All parents worry about their children – but parents of kids with cystic fibrosis have additional stressors and concerns. In the latest CF podcast, Eric Schandel sat down with Jerry Cahill to share his experience of being a CF dad – to Remi, who is now almost two. At the time of Remi’s diagnosis, Eric was alone at work when he got the news, and he did what so many do – turn to the internet, which took him down a dark rabbit hole. It wasn’t until they met with Remi’s CF team at Stony Brook that Eric felt a sense of relief and hope. Tune in to learn more about Eric’s journey as a CF dad. This video podcast was made possible through an unrestricted educational grant from Chiesi to the Boomer Esiason Foundation.
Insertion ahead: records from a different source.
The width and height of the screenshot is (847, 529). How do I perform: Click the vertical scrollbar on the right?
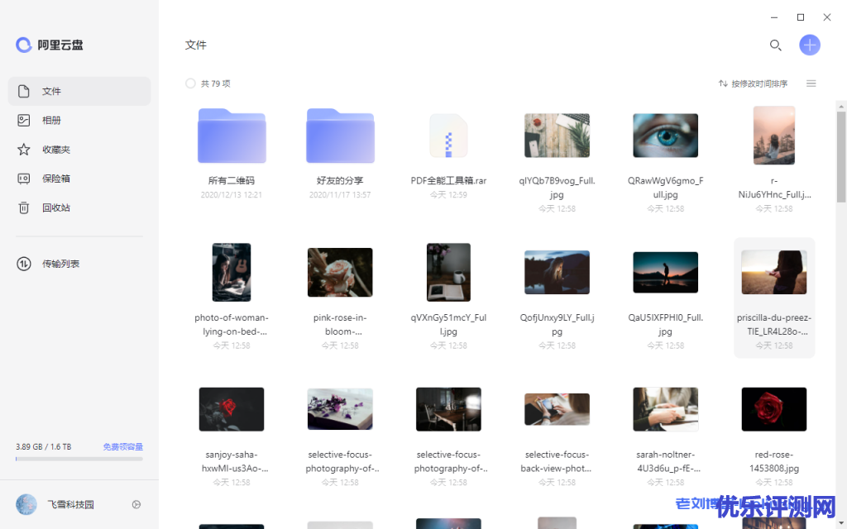click(x=841, y=157)
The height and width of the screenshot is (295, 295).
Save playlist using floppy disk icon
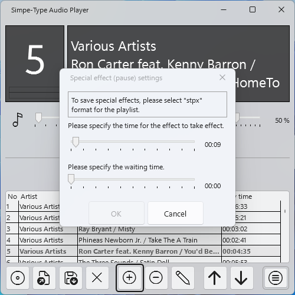[x=71, y=278]
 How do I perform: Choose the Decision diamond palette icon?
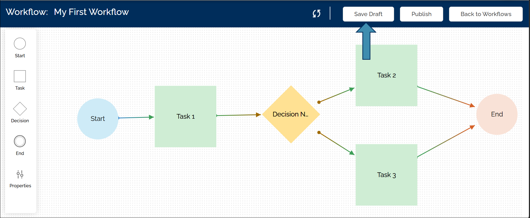20,109
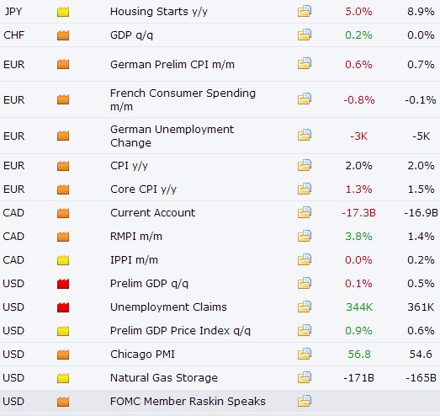
Task: Click the Prelim GDP Price Index q/q event
Action: point(180,331)
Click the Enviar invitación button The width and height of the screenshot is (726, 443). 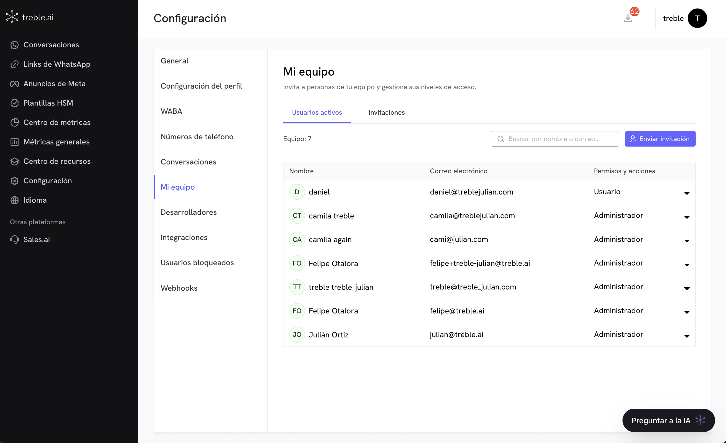click(x=660, y=139)
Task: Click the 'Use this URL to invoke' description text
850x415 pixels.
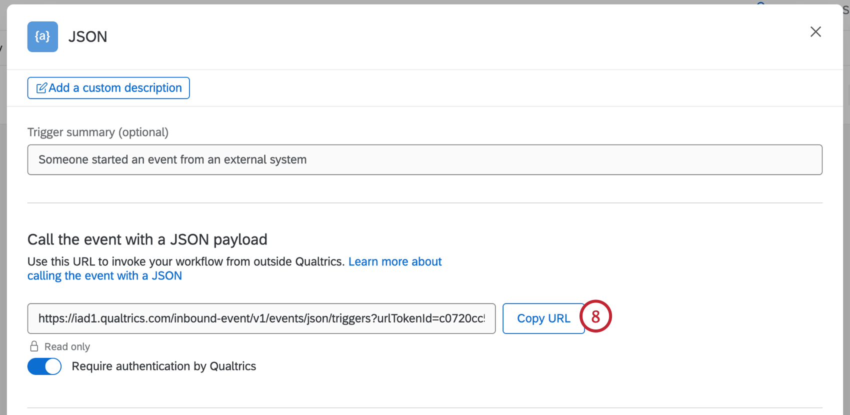Action: pyautogui.click(x=186, y=262)
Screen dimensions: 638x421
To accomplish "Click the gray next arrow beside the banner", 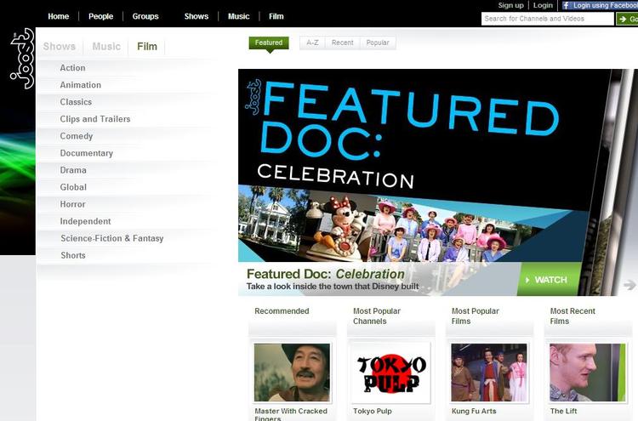I will pos(629,285).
In Jerry’s latest CF Unmasked podcast, he sits down with Greg Love for an uncensored look at what it’s like growing up with two brothers with cystic fibrosis. From witnessing countless pulmonary exacerbations to feeling guilty about being healthy, Greg shares his experiences openly and honestly. Within his own family, Greg saw two sides of CF – his brother Chris battles by staying physically fit and compliant, and his brother Patrick unfortunately faced the harsher side of the progressive disease, eventually passing away in 2014. Tune in to learn more about Greg and his own journey as a CF brother. This video podcast was made possible through an unrestricted educational grant from Corbus to the Boomer Esiason Foundation.
“I am not defined by my disease. I have CF, but I am not CF. I can do what everyone else can do; I just might have to do it a little bit different. I might have to add in some treatments during the day. But I am strong. I can do it all.” Christie Fogelstrom joined Jerry on his latest CF Podcast to discuss traveling frequently for work while living with cystic fibrosis. From flying-related anxiety to trying to find time to stay compliant – Christy covers all topics of how she prioritizes both her health and her job on a regular basis. Tune in to hear her travel tips! This video podcast was made possible through an unrestricted educational grant from Genentech to the Boomer Esiason Foundation.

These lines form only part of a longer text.